As discussed comprehensively in multiple reviews [10, 11], much research to date has addressed the influence of the process parameters, namely tool rotational speed (RS), plunge depth and welding time. The predominant focus of past research [10, 11] has been to optimise welding parameters for maximum ultimate lap shear force (ULSF) (typically in the range of 6–10 kN), without consideration for the requirements of industrial users, such as production rate. Welding time, the time taken to complete the plunge and refill stages of the RFSSW cycle, presents a challenge when considering the widespread adoption of the process in mass manufacturing industries [12, 13]. As a key competitor for RFSSW, resistance spot welding provides a useful comparison in terms of welding time, requiring roughly 1–2 s per weld [14]; RFSSW should match or improve on this to be a competitive joining technology for high production rate applications. A limited number of studies have shown that welding times of around 2 s are achievable for automotive aluminium alloys such as 5xxx and 6xxx series [13, 15,16,17]. However, little is known about applying such short welding times to aerospace alloys, such as the 2xxx series, with the vast majority of literature for these alloys addressing welding times greater than 5 s [18,19,20,21,22,23,24,25,26,27]. The shortest welding time for a 2xxx series RFSSW joint was reported by de Castro et al. [28], who reached as low as 3 s. The present study addresses this knowledge gap by exploring significantly shorter RFSSW welding times for AA2024-T3 joints, down to 0.75 s.
■ ■ ■
> Requirement A:
Can you sum up the passage on RFSSW welding time in two sentences?
> Requirement B:
In the passage on RFSSW welding time:
(i) What is the typical range of ultimate lap shear force?
(ii) About how long does resistance spot welding take per weld?
(iii) Who reported the shortest welding time for a 2xxx series RFSSW joint, and what was that time?
> Requirement C:
What might come next in the passage on RFSSW welding time? Write the next part, picking up after its final sentence.
The data that come next are separate from the RFSSW passage and unrelated to it.

> Data to examine:
■ ■ ■
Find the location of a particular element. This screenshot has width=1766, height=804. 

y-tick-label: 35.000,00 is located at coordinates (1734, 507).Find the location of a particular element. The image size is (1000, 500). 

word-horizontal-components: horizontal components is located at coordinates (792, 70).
■ ■ ■
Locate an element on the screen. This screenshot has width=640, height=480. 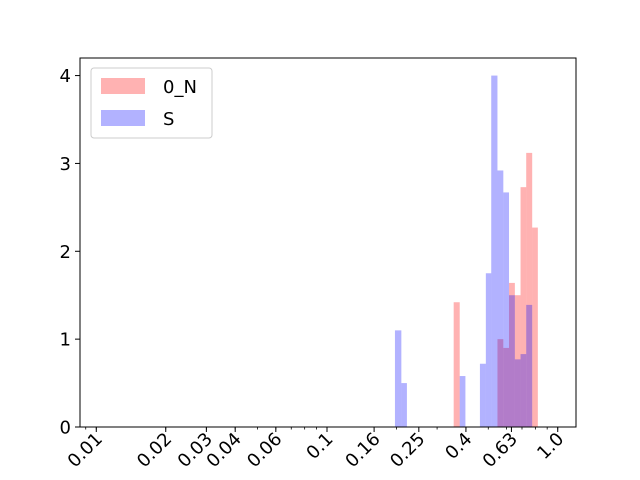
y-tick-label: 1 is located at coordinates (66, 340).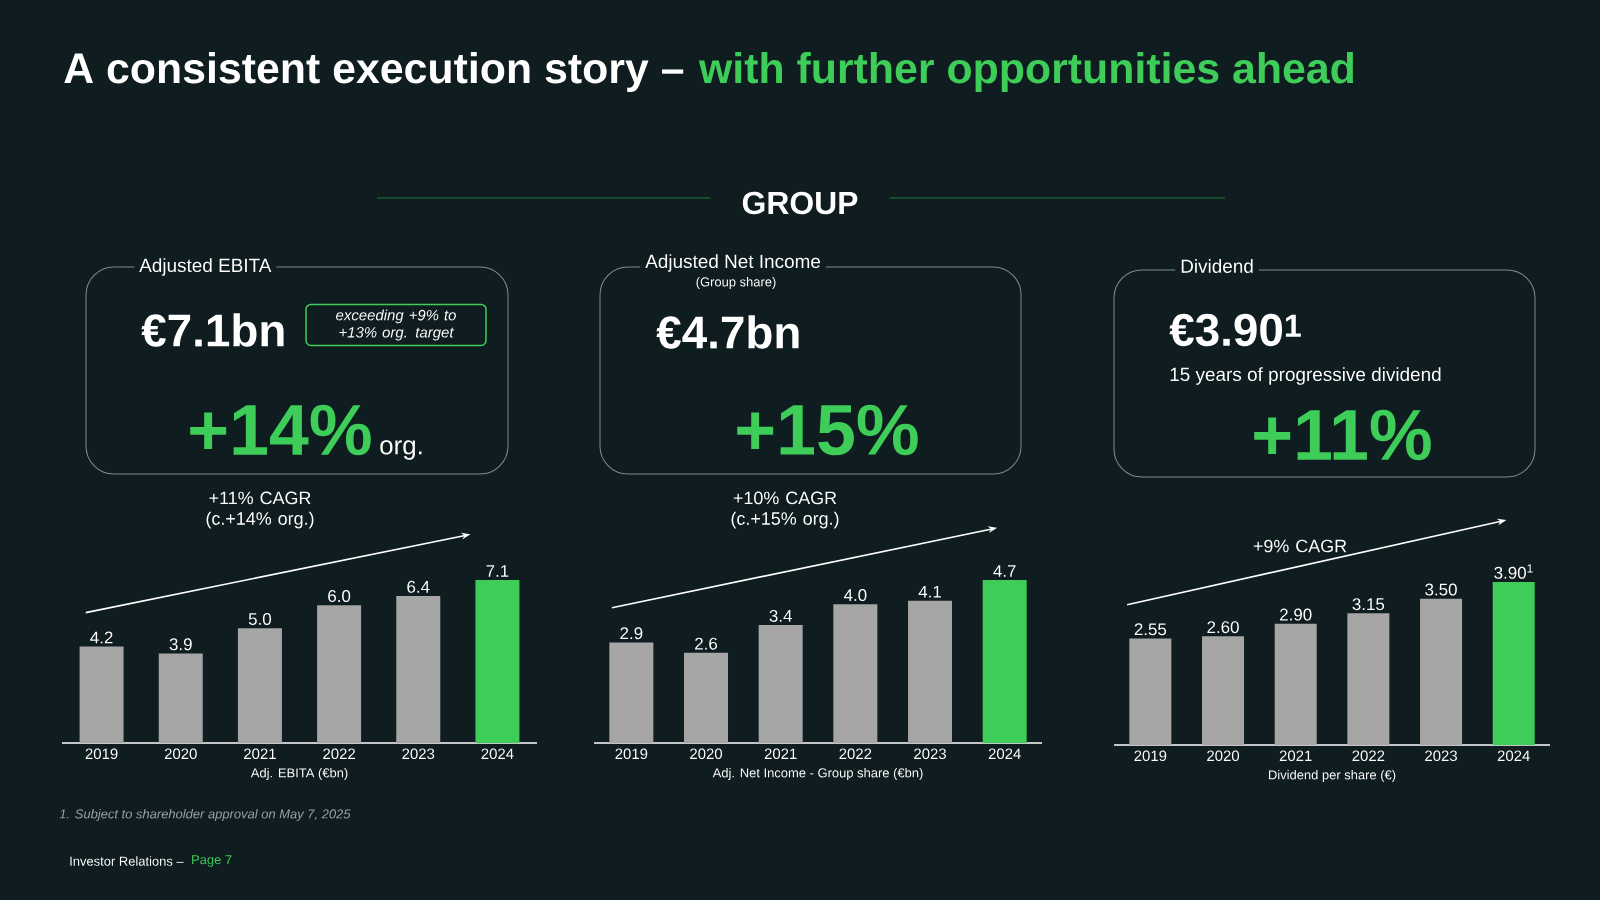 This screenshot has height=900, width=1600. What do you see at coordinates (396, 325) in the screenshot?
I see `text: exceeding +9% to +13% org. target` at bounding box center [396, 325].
■ ■ ■
> Output A:
Past RFSSW research has mostly optimized welding parameters for maximum ultimate lap shear force without considering industrial needs such as production rate, even though welding time is a challenge for mass manufacturing and the competing resistance spot welding needs only roughly 1–2 s per weld. Welding times of around 2 s have been shown for automotive 5xxx and 6xxx series alloys, but most work on aerospace 2xxx series alloys uses times greater than 5 s, with 3 s the shortest reported, so the present study explores much shorter times for AA2024-T3 joints, down to 0.75 s.

> Output B:
(i) 6–10 kN
(ii) Roughly 1–2 s
(iii) De Castro et al., as low as 3 s

> Output C:
The adverse relationship between welding time and formation of weld defects has been previously reported [2, 29]. Shang et al. [29] investigated welds of 2 mm thick AA2060-T8 with weld times of 4.8—6 s and RS of 2500 rpm. A maximum ULSF of 5.71 kN was achieved and cavity defects were observed within the welds, characteristic of poor material flow into the shoulder region of the weld. The authors [29] concluded that voids do not meaningfully influence the ULSF, which is instead influenced by the hook morphology. A study by da Silva et al. [22] investigated welds of AA2024-T3 at a welding time of 3.8 s. The highest ULSF was achieved with a RS of 1900 rpm and 1700 rpm for the plunge and refill stages respectively, however, voids were still found to be present within the weld. Tier et al. [27] investigated joints of Alclad coated AA2024-T3 and concluded that higher ULSF is achieved at longer welding times (10.68 kN at 4.81 s). Amancio-Filho et al. [18] studied the influence of welding time and RS on AA2024-T3 joints. Varying the welding time from 4.8—6.8 s and RS from 1900—2900 rpm, the highest ULSF of 10.3 kN was achieved with the longest time and lowest RS. Parra et al. [30] studied joints of AA6181-T4 with welding time ranging from 2—3.4 s and RS of 1900—2900 rpm. The maximum ULSF was achieved with a welding time of 3 s, below which the ULSF decreased and the results became more scattered. It was concluded that welding times shorter than 3 s caused excessively high strain rates and the formation of defects [22]. Hovanski et al. [31] presented the only prior study of welding time reduction for aerospace series aluminium joints. The investigation assessed AA7075-T6 joints and showed that, using a 7 mm diameter shoulder, ULSF of 4.28 kN could be achieved with a welding time of 1 s and an RS of 3000 rpm. However, no micrographs of the resulting weld cross-sections were presented, and the presence of weld defects was not discussed.
The current study investigates AA2024-T3 RFSSW joints produced at significantly shorter welding times than have previously been reported in the literature, with the aim of increasing process readiness for high production rate manufacturing applications. Through exploration of the weld defects, microstructures, mechanical properties and failure modes, an understanding of the influence of short welding times on these characteristics is developed that will support future industrial uptake of the RFSSW process.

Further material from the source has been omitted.